Importantly, however, John-Greene et al. (1985) noted that a pilot study using the same technician who had made the original diagnosis in Wolkowski-Tyl et al (1983a) initially identified increased cardiac malformations using the abbreviated gestational exposure protocol. The inability of subsequent experiments conducted by John-Greene and co-workers to replicate the cardiac defects suggests that the initial pilot findings of John-Greene et al. (1985) as well as those of Wolkowski-Tyl et al. (1983ab) were indeed due to refinements in the examination methods and/or greater experience of the laboratory technician(s) in examining fetal hearts, and thus likely do not represent a true treatment-related finding. These were more likely an artifact of the section technique or a misdiagnosis. Finally, John-Greene et al. (1985) indicated that specific alterations of the papillary muscles in the absence of anomalies of the ventricular septum or great vessels are uncommon in rodents and humans as well.

 

Study in rats

Wolkowski-Tyl et al. (1983a) also investigated structural teratogenicity in pregnant Fischer 344 rats through gestation days 7-19 following the same exposure regimen as the mice. In the highest concentration group maternal toxicity (reduction in body weight and food consumption) occurred and a statistically significant reduction in fetal body weight and female fetal crown-to-rump length was seen. In addition, there were indications of skeletal immaturities such as reduced ossification. No teratological malformations were observed.
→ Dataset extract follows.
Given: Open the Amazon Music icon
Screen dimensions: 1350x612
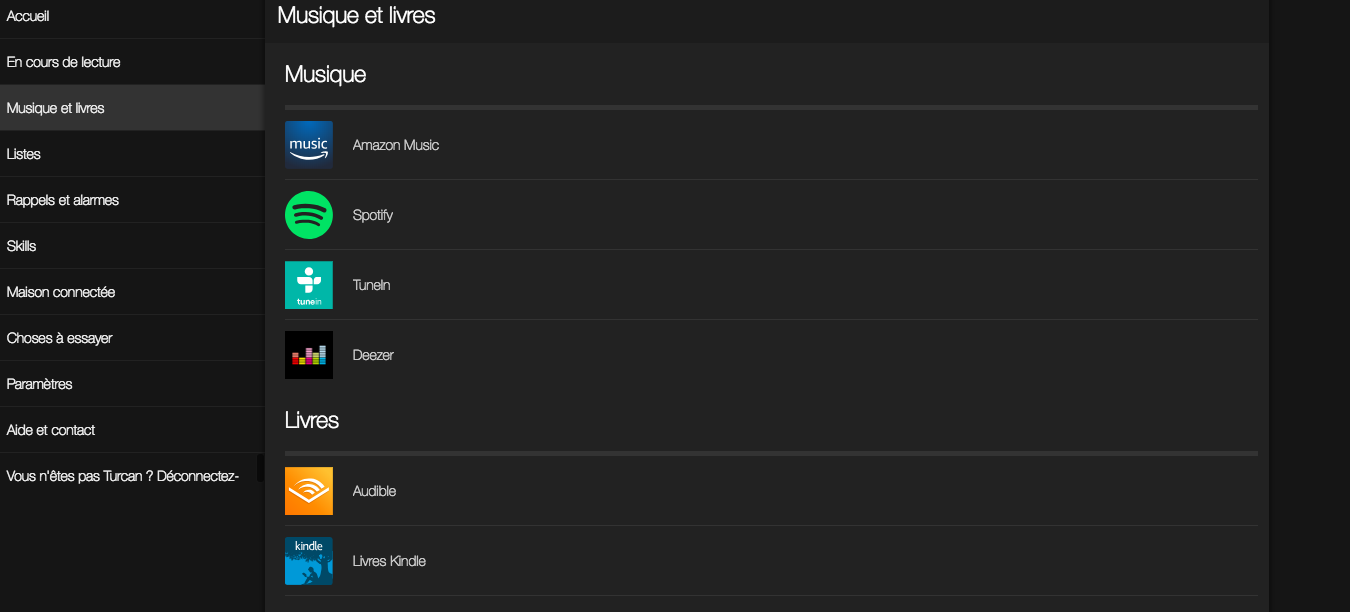Looking at the screenshot, I should point(309,145).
On the basis of these results the NOAEC for maternal toxicity was set at 500 ppm and the NOAEC for teratogenicity was at least 1500 ppm.

 

Study in rabbits

In a recent performed OECD 414 GLP study (Theuns – van Vliet, 2016), New Zealand White rabbits were exposed to test atmospheres in whole body exposure chambers for 6 hours per day at concentrations of 250, 500 or 1000 ppm MeCl (corresponding to 546, 1053 and 2086 mg/m³). Each group comprised 22 mated animals and in-life parameters included mortality and morbidity, body weight and food consumption. At gestation day 29 caesarean section was performed and necropsy parameters included examination of the dams for gross anatomical changes, uterus and ovary weight. The number and distribution of implantation sites, live and dead fetuses and resorptions were recorded. In addition, placentas and fetuses were weighed individually. Fetuses were examined for external and visceral malformation. Fetal hearts were examined in situ according to Staples (1974). After visceral examination the fetal bodies were processed and stained with Alzarin Red S. for skeletal examination. Heads of half of the fetuses in each litter were fixed in Bouin’s fixative for visceral head examination. Based on the absence of clinical signs and effects on feed intake and only a slight and transient effect on body weight in the high concentration group, the No-Observed-Adverse-Effect-Level (NOAEC) for maternal toxicity was set at 1000 ppm. Based on the absence of exposure related effects on the mean number of implantation sites, early and late resorptions, live fetuses, fetus weight and fetal external, visceral and skeletal observations, the NOAEC for developmental toxicity was set at 1000 ppm.

 

References

Chellman GJ, White RD, Norton RM, Bus JS (1986) Inhibition of the acute toxicity of methyl chloride in male B6C3F1 mice by glutathione depletion. Toxicol. Appl. Pharmacol. 86, 93-104

Dutch Health Council (2004) Methylchloride – Evaluation of the effects on reproduction, recommendation for classification, No. 2004/10OSH, the Hague, the Netherlands, Sep 9

John-Greene JA, Welsch F, Bus JS (1985) Comments on heart malformations in B6C3F1 mouse fetuses induced by exposure to Methyl Chloride – continuing efforts to understand the etiology and interpretation of an unusual lesion. Teratol. 32, 483-487

Staples RE (1974) Detection of visceral alterations in mammalian fetuses. Teratol. 9, 37-38A

Theuns–van Vliet JG (2016) A prenatal development study in New Zealand White rabbits with Methyl Chloride by inhalation preceded by a range finding study. TNO Triskelion, Zeist, the Netherlands

Wolkowski-Tyl R, Phelps M, Davis JK (1983a) Structural teratogenicity evaluation of methylchloride in rats and mice after inhalation exposure. Teratol. 27, 181-195

Wolkowski-Tyl R, Lawton AD, Phelps M, Hamm TE jr (1983b) Evaluation of heart malformations in B6C3F1 mouse fetuses induced by in utero exposure to methylchloride. Teratol. 27, 197-206Wolkowski-Tyl R (1985) Response to comments on heart malformations in B6C3F1 mouse fetuses induced by in utero exposure to methylchloride – continuing efforts to understand the etiology and interpretation of an unusual lesion. Teratol. 32, 489-492

 

Critical assessment of data on developmental toxicity

 

At a meeting of the Working Group “Classification and labelling of dangerous substances” in 1987 “[…], the majority agreed that the questionable heart defects found in mouse embryos do not justify classification as teratogen.” (cited form the minutes of the meeting 1987 in Brussels).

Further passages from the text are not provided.